Example demonstrating good use of mutual recursion (original) (raw)

It's up to one's individual sensitivities what one considers "elegant". But here's my shot.

Adam is trying to schedule a 6-day exam revision. On each day he's going to either:

  1. Rest (R)
  2. Study Maths (M)
  3. Study Computing (C)

Adam never studies two different subjects on two consecutive days. In how many ways can Adam schedule his revision?

Solution:

Let's use the notation s1 = "RMCRMM" to represent a schedule. s1 is not a valid schedule, because at one point in the schedule a subject (M) is immediately followed by another subject (C). Some examples of valid schedules would be: s2 = "MMRCCR" or s3 = "MMRRRC" or even s4 = "RRRRRR" (good luck with s4!). In each schedule there has to be at least one rest day between two different subjects.

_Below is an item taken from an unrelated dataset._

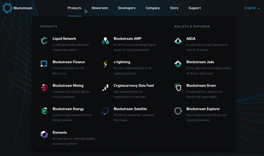This screenshot has width=264, height=156.
Task: Click the Blockstream Jade icon
Action: [178, 64]
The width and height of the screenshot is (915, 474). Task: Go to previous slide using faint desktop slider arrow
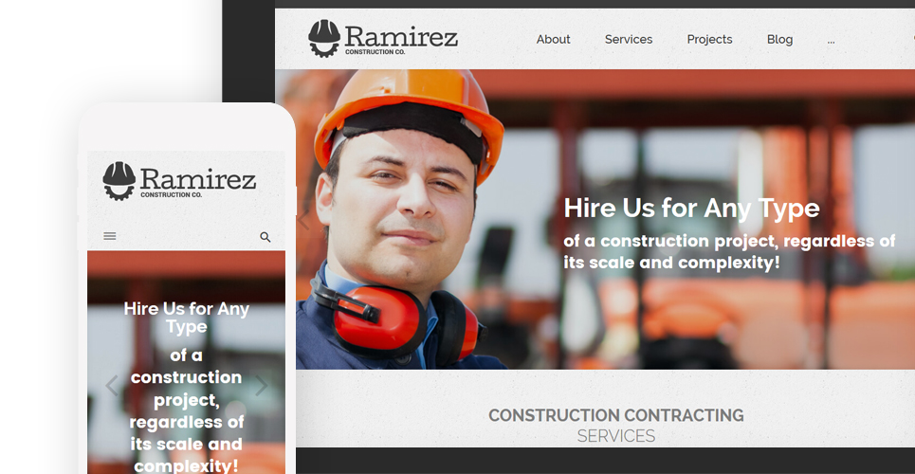(x=303, y=221)
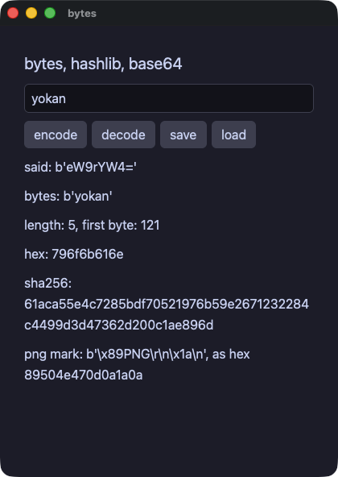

We can solve the task using mutual recursion. Let us enumerate days starting from 1, 2, ..., 6. Let us define three mutually recursive functions, R(k), M(k), C(k). Each function is going to compute the number of partial schedules, each of length k, where the last days are, respectively "R", "M" and "C". Here we go (python):

def R(k):
    if k == 1:
        return 1
    else:
        return R(k-1) + M(k-1) + C(k-1)

def M(k):
    if k == 1:
        return 1
    else:
        return R(k-1) + M(k-1)

def C(k):
    if k == 1:
        return 1
    else:
        return R(k-1) + C(k-1)

We can then solve the problem by evaluating R(6) + M(6) + C(6)

The reason this works is because we're counting possible ways to get to a (partial) schedule for k days, which can end in a given way, and the only thing, which can possibly influence our choice of how we get there is what happened on the day before. In such way we count all possible schedules and we count each schedule exactly once.

For example, for day 3, which we finished, say at "C", "XXC", the number of ways we could have got to such schedule is exactly R(2) + C(2), since we could have come from a schedule "XCC" or "XRC", but not "XMC".

Obviously, if you'd like to make this more efficient you'd probably end up using memoisation/ dynamic programming, but even then, mutual recursion would likely be the most readable/ understandable way to code up the problem.